Yes/Sorta. There are 3 types of reverse mortgage, however, the vast majority of reverse mortgages today are part of the government-sponsored Home Equity Conversion Mortgage (HECM) program and are insured by the Federal Housing Administration (FHA). If you apply for a HECM loan, you can choose from the following options:
1. Payment of loan proceeds. You can receive loan money as a line of credit, monthly installment, a combination of these, or a lump sum.
2. Interest rate. You can choose between a fixed interest rate and an adjustable interest rate. Fixed interest rates are only available with the lump-sum payment option.
*Currently, HECMs make up most reverse mortgages offered in America. HECMs come with rules and regulations that include a requirement that the borrower receive third-party counseling.
Non-HECM Reverse Mortgages
Single-purpose reverse mortgages are also offered by some state and local governments and non-profit organizations.
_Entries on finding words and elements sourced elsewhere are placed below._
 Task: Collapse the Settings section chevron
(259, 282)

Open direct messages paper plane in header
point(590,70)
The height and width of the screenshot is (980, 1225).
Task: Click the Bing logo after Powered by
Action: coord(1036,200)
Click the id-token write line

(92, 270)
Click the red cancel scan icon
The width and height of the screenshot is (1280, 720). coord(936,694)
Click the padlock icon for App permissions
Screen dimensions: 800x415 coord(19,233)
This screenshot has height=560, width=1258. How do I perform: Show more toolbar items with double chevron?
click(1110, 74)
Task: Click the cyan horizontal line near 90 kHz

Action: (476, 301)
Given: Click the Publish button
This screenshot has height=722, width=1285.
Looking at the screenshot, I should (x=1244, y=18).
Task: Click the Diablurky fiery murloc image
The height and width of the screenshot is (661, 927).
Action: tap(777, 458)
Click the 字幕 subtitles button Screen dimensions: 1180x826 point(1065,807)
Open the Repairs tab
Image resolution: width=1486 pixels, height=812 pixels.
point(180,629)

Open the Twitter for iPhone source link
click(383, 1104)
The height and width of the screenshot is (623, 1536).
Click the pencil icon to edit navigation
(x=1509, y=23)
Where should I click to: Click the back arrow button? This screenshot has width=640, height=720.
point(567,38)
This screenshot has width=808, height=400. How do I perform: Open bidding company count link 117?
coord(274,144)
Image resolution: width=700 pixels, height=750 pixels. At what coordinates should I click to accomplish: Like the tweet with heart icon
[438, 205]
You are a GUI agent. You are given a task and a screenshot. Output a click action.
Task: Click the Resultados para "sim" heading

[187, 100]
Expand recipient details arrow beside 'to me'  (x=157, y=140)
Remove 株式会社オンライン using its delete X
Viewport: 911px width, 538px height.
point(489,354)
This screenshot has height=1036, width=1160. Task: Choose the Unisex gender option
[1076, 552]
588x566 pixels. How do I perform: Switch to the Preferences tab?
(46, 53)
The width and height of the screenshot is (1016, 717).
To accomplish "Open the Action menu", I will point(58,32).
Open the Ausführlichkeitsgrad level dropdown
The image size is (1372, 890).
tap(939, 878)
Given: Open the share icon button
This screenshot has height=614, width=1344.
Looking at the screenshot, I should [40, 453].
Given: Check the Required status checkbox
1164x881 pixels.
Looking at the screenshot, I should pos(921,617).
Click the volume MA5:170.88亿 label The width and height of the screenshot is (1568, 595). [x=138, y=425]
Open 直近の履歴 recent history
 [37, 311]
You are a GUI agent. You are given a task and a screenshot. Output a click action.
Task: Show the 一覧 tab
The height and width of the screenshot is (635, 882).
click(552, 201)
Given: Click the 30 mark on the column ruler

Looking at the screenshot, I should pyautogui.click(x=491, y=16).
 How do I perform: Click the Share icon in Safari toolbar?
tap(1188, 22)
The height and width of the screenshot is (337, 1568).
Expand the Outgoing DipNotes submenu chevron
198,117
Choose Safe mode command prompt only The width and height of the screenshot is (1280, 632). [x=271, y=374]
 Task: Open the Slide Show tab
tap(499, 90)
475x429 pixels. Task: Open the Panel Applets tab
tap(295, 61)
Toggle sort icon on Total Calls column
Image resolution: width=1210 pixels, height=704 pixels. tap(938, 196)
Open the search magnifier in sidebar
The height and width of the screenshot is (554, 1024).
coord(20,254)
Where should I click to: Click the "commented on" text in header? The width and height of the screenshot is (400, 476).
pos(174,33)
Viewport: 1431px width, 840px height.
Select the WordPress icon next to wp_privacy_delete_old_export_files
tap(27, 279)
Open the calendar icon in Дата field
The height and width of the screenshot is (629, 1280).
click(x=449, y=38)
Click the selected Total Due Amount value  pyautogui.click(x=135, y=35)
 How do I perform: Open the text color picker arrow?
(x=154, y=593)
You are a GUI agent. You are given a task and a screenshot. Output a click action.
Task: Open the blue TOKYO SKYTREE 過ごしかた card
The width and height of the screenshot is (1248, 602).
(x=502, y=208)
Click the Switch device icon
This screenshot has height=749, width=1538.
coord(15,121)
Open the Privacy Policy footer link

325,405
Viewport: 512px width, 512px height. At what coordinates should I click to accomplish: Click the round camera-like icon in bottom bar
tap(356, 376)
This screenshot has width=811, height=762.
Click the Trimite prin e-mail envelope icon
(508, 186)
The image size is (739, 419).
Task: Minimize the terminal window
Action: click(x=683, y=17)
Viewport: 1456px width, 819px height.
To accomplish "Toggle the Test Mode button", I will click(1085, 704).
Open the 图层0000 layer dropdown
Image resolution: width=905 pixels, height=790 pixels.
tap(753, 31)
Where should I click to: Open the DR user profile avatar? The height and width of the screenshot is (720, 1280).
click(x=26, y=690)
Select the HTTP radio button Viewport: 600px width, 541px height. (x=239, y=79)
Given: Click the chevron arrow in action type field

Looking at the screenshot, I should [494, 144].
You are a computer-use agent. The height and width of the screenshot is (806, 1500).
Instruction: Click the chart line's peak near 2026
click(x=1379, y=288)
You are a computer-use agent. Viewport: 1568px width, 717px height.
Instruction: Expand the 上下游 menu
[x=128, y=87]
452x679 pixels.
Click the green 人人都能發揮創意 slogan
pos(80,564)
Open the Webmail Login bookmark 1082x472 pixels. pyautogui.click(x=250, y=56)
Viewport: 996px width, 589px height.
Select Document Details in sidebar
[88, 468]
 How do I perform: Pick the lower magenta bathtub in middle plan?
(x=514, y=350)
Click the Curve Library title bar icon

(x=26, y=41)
These are used only for the purpose specified by the lender (for example home repairs or property taxes). They may only be available in some areas for homeowners with low to moderate income. These non-HECM reverse mortgages are not federally insured.
Proprietary Reverse Mortgages
Some lenders also offer proprietary reverse mortgages, which are not federally insured. These are typically designed for borrowers with higher home values. Proprietary reverse mortgages are privately insured by the mortgage companies that offer them. They are not subject to all the same regulations as HECMs, but as a standard best practice, most companies that offer proprietary reverse mortgages emulate the same consumer protections that are found in the HECM program, including mandatory counseling.